**What to do**
Extract every line of the entries, from the very beginning up to and including the line containing "click(x=226, y=960)", and reproduce each one without any change.

**Input data**
_ _ _ _ _ _ _
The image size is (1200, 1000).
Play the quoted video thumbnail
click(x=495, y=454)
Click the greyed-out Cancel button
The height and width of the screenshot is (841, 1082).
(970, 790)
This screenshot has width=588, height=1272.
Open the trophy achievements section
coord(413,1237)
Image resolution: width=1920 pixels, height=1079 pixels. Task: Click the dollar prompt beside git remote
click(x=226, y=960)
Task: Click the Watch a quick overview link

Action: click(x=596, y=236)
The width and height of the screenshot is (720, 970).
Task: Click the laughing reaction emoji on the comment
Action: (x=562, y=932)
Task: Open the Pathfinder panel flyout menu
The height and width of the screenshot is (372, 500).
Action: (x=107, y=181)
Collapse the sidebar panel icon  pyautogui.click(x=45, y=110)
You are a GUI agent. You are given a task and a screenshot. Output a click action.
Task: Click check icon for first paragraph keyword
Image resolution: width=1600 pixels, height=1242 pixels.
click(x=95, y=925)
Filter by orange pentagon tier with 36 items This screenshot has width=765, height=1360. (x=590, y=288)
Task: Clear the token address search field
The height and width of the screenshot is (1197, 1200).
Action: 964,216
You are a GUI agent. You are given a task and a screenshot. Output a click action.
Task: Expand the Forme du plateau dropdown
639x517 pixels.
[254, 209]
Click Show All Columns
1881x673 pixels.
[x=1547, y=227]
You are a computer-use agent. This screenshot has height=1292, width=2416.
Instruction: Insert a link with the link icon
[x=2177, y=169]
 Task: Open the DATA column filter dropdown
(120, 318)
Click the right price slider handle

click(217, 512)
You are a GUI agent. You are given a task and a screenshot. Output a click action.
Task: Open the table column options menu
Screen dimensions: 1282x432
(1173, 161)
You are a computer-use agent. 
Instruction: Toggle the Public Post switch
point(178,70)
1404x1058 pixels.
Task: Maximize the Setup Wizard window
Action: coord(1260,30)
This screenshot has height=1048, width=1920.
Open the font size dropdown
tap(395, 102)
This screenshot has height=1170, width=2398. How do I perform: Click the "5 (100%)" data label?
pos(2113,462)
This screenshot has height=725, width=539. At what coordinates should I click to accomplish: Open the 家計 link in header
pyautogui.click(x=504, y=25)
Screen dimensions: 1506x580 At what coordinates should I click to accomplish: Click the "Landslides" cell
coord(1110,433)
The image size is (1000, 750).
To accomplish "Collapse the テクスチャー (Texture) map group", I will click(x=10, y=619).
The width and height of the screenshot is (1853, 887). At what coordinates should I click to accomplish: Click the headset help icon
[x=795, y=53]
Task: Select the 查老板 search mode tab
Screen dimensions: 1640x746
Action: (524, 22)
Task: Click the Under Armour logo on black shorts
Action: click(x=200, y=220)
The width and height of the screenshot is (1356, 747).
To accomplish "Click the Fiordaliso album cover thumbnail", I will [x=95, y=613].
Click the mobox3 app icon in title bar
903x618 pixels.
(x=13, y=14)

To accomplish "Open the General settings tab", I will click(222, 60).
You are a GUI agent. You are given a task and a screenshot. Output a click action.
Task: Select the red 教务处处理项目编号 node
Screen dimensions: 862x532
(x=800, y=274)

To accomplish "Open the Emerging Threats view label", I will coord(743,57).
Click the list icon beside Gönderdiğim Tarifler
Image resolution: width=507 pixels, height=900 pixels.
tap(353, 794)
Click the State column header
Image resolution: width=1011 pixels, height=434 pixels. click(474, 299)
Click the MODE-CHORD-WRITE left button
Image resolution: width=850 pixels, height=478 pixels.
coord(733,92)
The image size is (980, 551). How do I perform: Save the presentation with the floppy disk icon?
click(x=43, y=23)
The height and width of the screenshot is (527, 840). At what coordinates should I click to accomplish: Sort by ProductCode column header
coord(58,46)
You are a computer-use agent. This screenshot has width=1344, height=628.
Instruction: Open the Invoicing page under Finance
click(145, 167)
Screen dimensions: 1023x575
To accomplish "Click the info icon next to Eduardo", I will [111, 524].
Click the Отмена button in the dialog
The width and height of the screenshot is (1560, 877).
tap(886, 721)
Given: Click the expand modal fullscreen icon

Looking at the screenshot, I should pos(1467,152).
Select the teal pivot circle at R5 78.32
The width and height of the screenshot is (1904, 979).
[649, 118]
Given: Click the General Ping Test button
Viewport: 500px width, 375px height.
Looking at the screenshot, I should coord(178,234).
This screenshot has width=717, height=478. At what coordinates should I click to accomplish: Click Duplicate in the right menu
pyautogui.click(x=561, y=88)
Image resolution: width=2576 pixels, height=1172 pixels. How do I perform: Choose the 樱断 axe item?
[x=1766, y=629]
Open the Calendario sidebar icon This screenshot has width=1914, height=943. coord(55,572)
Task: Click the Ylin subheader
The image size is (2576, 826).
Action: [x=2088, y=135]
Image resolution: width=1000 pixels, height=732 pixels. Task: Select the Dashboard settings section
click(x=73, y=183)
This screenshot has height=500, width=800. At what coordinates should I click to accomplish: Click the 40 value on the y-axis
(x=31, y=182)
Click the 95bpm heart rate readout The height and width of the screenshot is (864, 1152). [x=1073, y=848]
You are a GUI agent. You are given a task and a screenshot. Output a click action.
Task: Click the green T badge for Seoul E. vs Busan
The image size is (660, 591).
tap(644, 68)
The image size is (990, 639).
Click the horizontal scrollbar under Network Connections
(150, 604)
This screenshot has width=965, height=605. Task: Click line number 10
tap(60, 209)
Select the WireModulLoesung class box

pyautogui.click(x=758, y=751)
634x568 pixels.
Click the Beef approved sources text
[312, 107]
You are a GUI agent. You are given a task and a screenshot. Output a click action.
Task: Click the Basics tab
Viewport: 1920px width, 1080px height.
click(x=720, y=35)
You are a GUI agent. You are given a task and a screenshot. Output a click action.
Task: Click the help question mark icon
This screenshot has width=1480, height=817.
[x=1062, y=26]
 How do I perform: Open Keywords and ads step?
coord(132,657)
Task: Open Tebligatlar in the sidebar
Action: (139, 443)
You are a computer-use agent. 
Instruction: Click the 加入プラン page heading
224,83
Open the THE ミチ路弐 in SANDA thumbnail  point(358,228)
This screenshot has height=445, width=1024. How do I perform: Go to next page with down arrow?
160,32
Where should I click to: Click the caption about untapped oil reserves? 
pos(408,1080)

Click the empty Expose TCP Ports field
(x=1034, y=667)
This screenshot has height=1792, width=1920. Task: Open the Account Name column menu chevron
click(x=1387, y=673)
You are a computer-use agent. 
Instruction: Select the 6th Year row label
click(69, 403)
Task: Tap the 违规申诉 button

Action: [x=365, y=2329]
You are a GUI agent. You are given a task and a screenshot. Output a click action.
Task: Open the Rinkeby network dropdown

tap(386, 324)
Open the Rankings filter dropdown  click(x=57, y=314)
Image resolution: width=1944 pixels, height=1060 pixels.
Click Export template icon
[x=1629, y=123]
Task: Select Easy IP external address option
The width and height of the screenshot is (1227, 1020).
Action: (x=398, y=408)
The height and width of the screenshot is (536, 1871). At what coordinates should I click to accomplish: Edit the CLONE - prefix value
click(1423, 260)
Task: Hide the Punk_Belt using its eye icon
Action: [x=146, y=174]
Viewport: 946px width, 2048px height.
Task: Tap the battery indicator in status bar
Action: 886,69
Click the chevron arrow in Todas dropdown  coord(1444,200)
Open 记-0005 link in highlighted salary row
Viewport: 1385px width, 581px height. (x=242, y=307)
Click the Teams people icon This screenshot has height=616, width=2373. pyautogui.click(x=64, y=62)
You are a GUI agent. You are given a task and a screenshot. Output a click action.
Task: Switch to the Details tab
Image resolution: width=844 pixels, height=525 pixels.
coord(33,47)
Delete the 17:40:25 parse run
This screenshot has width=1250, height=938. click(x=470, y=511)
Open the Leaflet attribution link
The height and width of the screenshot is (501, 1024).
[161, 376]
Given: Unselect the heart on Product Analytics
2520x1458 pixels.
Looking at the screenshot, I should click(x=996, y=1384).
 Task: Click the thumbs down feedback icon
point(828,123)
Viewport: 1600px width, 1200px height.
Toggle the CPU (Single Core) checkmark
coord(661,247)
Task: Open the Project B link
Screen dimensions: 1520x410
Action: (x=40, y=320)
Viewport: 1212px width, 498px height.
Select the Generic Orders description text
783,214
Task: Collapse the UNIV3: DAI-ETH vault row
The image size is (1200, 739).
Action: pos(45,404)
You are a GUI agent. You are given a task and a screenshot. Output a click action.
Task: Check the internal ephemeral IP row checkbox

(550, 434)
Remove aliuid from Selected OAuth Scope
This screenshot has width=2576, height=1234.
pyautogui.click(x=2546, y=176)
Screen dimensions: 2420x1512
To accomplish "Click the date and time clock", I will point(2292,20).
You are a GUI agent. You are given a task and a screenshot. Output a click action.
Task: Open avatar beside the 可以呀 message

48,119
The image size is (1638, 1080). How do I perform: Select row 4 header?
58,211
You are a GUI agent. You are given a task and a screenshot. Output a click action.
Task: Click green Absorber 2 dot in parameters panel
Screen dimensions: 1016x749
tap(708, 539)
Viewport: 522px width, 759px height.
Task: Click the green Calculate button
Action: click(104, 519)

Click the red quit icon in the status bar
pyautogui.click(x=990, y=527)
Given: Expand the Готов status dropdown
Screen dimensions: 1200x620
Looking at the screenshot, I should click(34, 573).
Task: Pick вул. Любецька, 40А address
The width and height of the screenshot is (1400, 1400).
_ _ _ _ _ _ _
**Result**
The image size is (1200, 1000).
Play the quoted video thumbnail
click(x=495, y=454)
Click the greyed-out Cancel button
The height and width of the screenshot is (841, 1082).
(970, 790)
This screenshot has width=588, height=1272.
Open the trophy achievements section
coord(413,1237)
Image resolution: width=1920 pixels, height=1079 pixels. Task: Click the dollar prompt beside git remote
click(x=226, y=960)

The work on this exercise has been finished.